Light hits me first and then more sounds. Not the bright fluorescent light of the hospital, but the soft incandescent lights of home. And not the beeps and rings and dings of the floor, but “Mom’s home! Let’s eat!” and the sound of my son practicing his violin.
“Do we need knives?” My daughters are setting the table.
“You made it,” my husband says, looking up from the stove, as if I have come a long way just to get home for dinner. And maybe I have.
I turn off the radio and we eat: black beans, white rice, orange cheddar cheese, green broccoli, a glass of red wine. The meal is good and the wine gives me a start on feeling peaceful, but I’m not quite there yet.
The kids talk about school and I have no idea what they’re saying. I’m thinking about Sheila. Sheila meeting with anesthesia. Sheila heading into
the OR.
My husband plops a clear plastic container of mini peanut-butter cups on the table when we’re done and I think of Dorothy’s glass candy dish. I love that William Carlos Williams poem “So much depends / upon / a red wheel / barrow / glazed with rain / water / beside the white / chickens.” A few of my fellow PhD students in graduate school derided that poem as a minimalist pretension to art written by a doctor pretending he was a poet. But those people never knew Dorothy or her candy dish, the pull it exerted on the staff, the way it told us something important about who she really was: a mother, generous, kind, with a determination to get what she wanted out of life.
After dinner I wash away memories in the shower, throw my dirty scrubs down the laundry chute, put on my pajamas. The shift is over.
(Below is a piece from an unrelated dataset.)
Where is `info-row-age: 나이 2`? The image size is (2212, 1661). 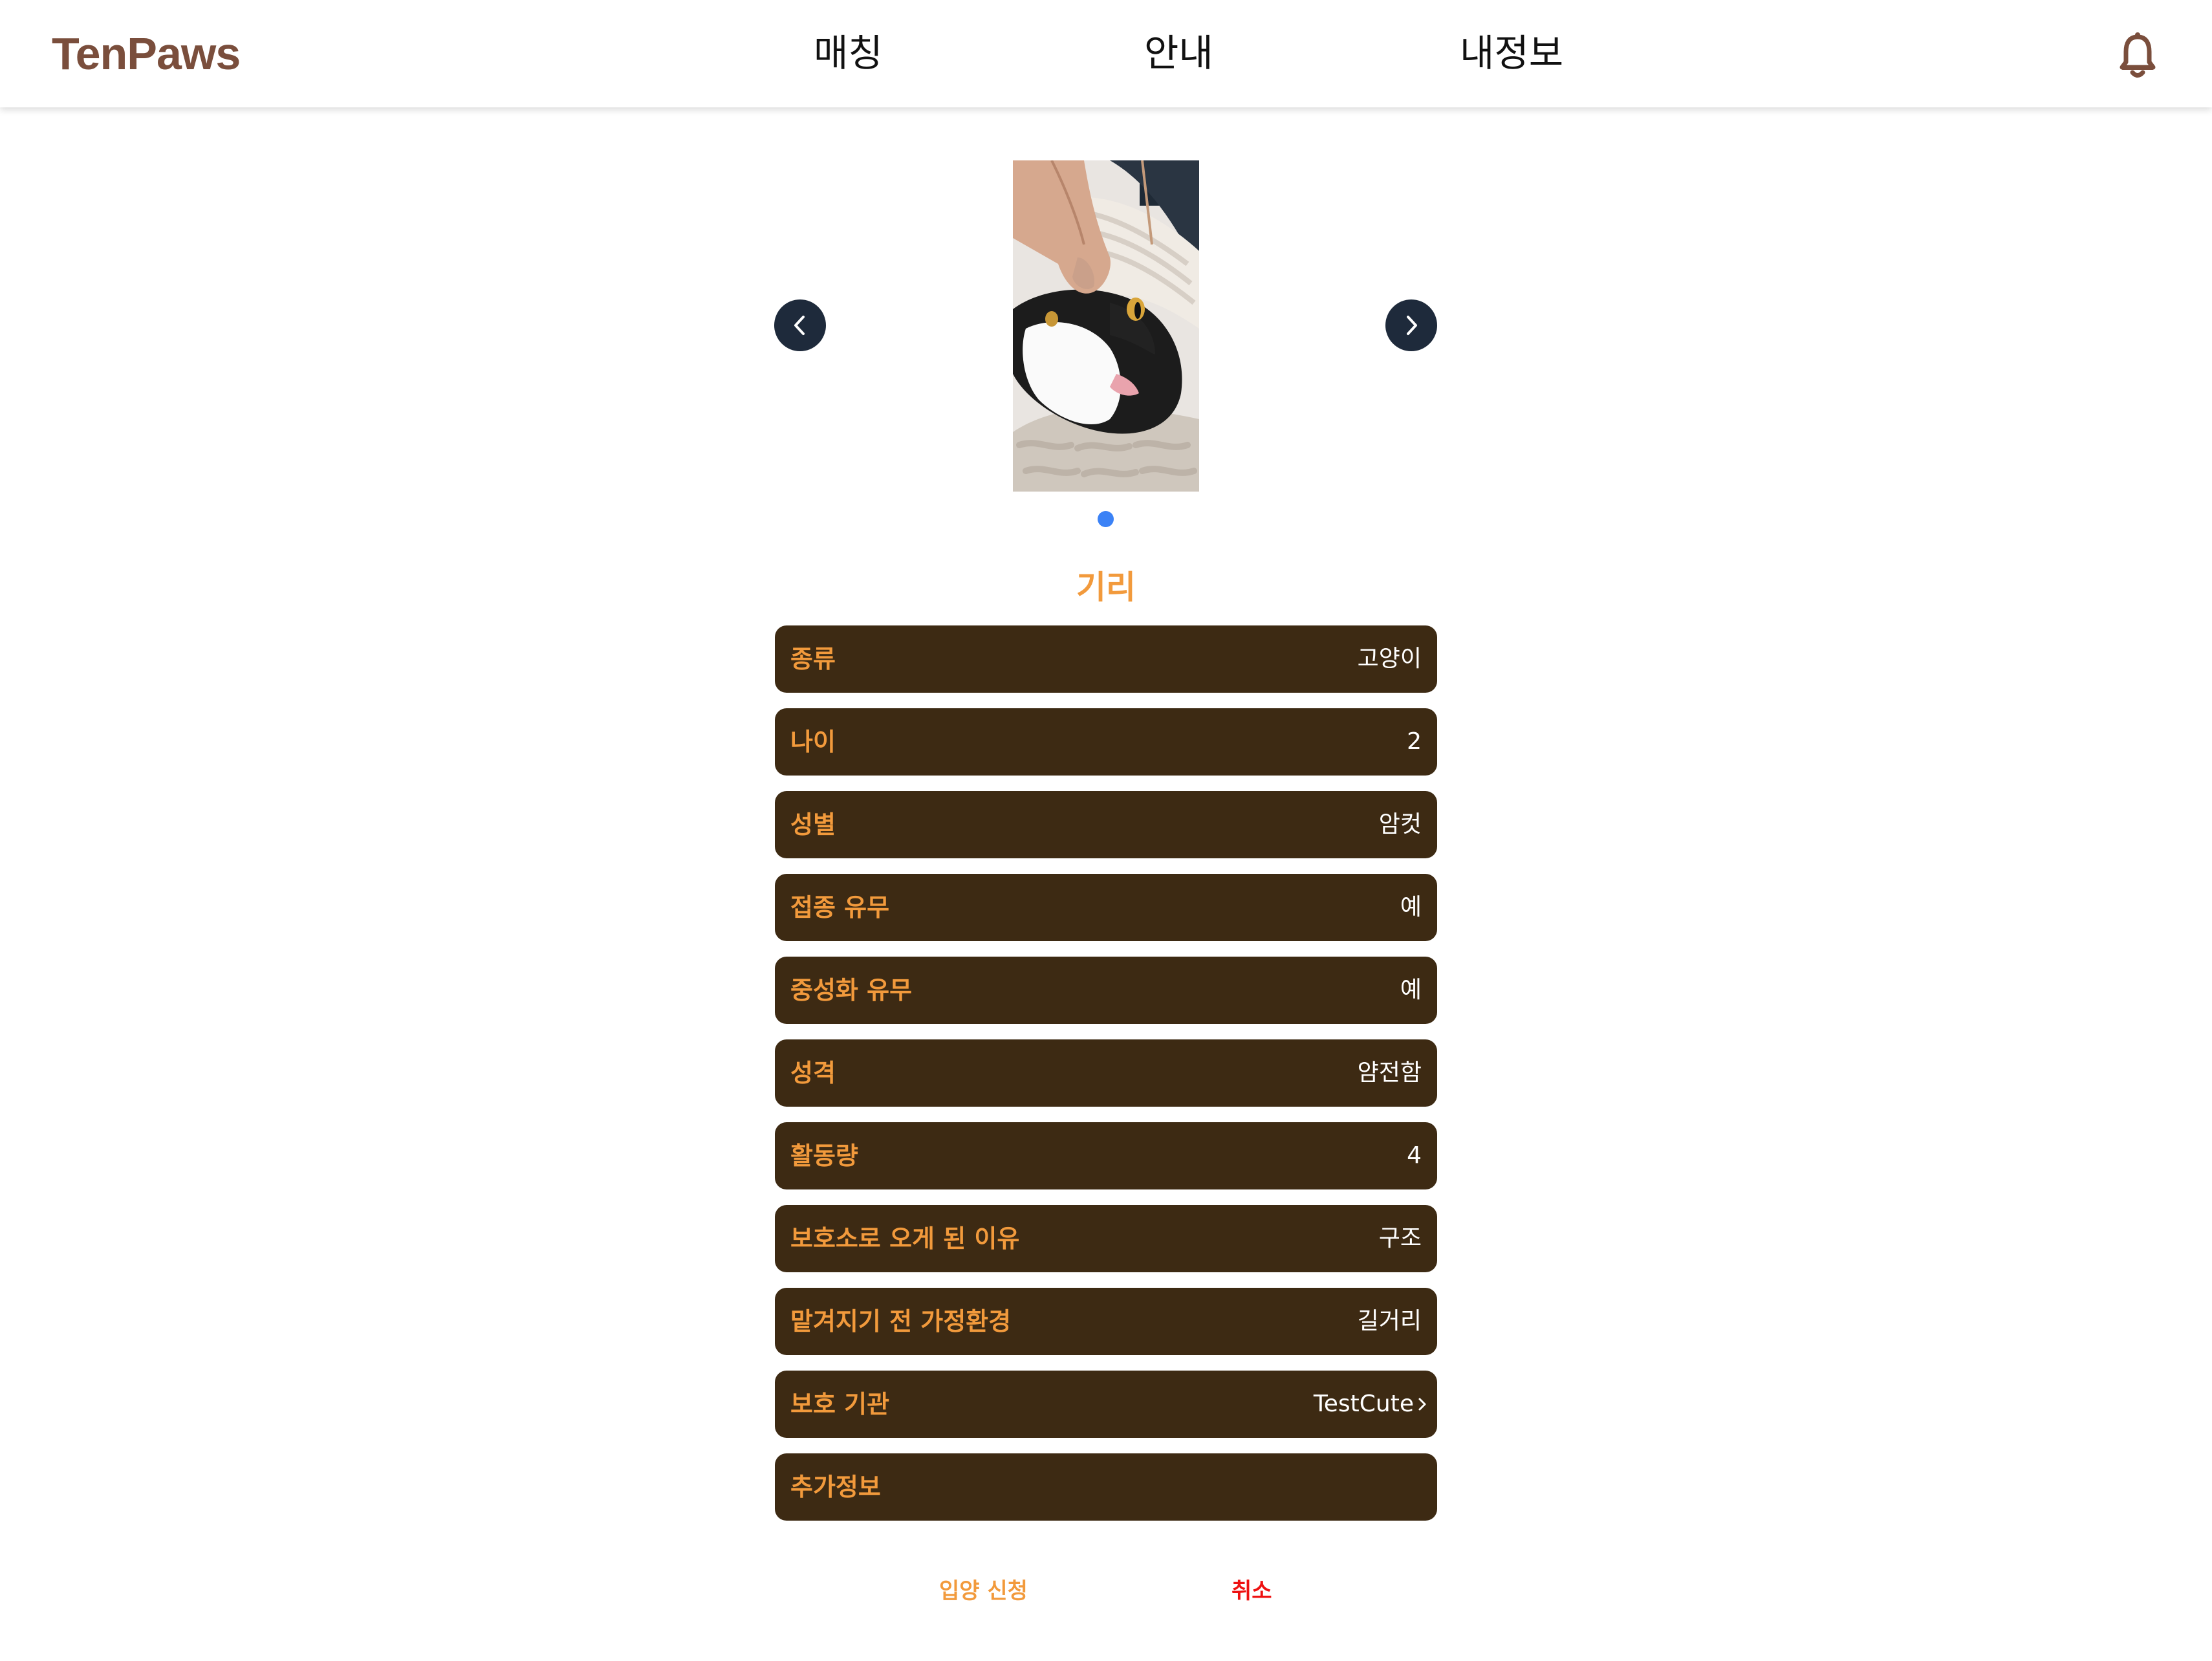
info-row-age: 나이 2 is located at coordinates (1106, 742).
I settle into the threadbare couch in our family room and do the New York Times crossword puzzle in pen. Using ink is not about pride but aesthetics. Pencils scratch on newsprint and it’s hard to see the traces of lead against the gray of the paper. The pen, in contrast, feels smooth and the strong capital letters I make stand out in the grid of squares.
The puzzle soothes me. I read a clue, “How knights roam,” then fill in “ERRANTLY.” Clever. Ordered. I may not be able to finish the whole thing, but that’s only because some tricky logic, an extravagant pun, or the name of a European river or a small Oklahoma town eludes me. There is no fundamental deficiency in me that leads to failure to complete the grid, no lack of vigilance, or empathy, or efficiency, or ability to know that someone’s belly hurts because part of her gut is torn, ripped open. No one will suffer if I never finish another crossword puzzle, if I Google all the answers and then lie about it, if I toss it into the recycling half done, without a backward glance.
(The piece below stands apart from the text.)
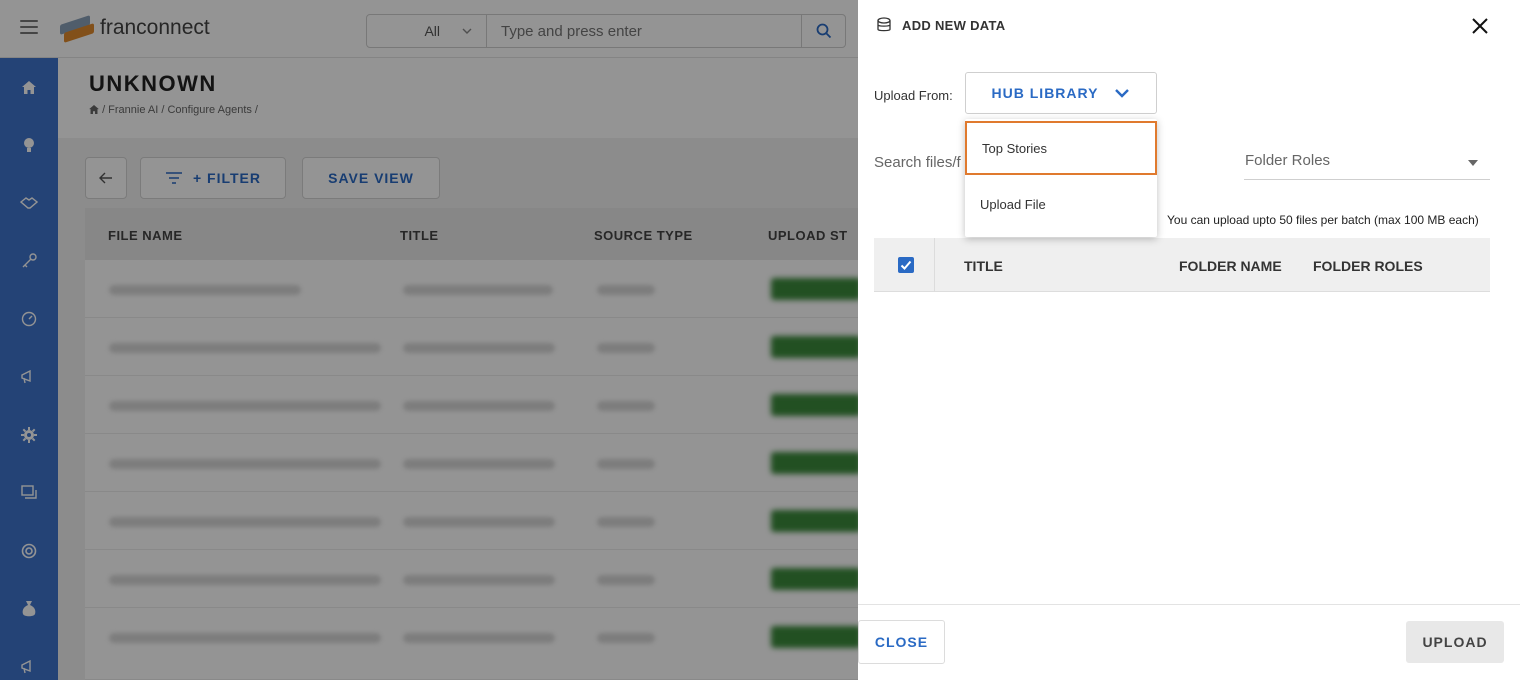 The height and width of the screenshot is (680, 1520). What do you see at coordinates (1367, 161) in the screenshot?
I see `folder-roles-select: Folder Roles` at bounding box center [1367, 161].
I look up from the puzzle and my daughters are standing in front of me. Freshly showered themselves, with wet hair they refuse to brush, they call out to me, “Good night, Mom.”
“Wait! Wait!” I say, startled out of my preoccupation with the puzzle and the day. “I have to hug you.” It’s almost exactly what I said to Sheila and I’m relieved that here with my own children there’s so much less at stake.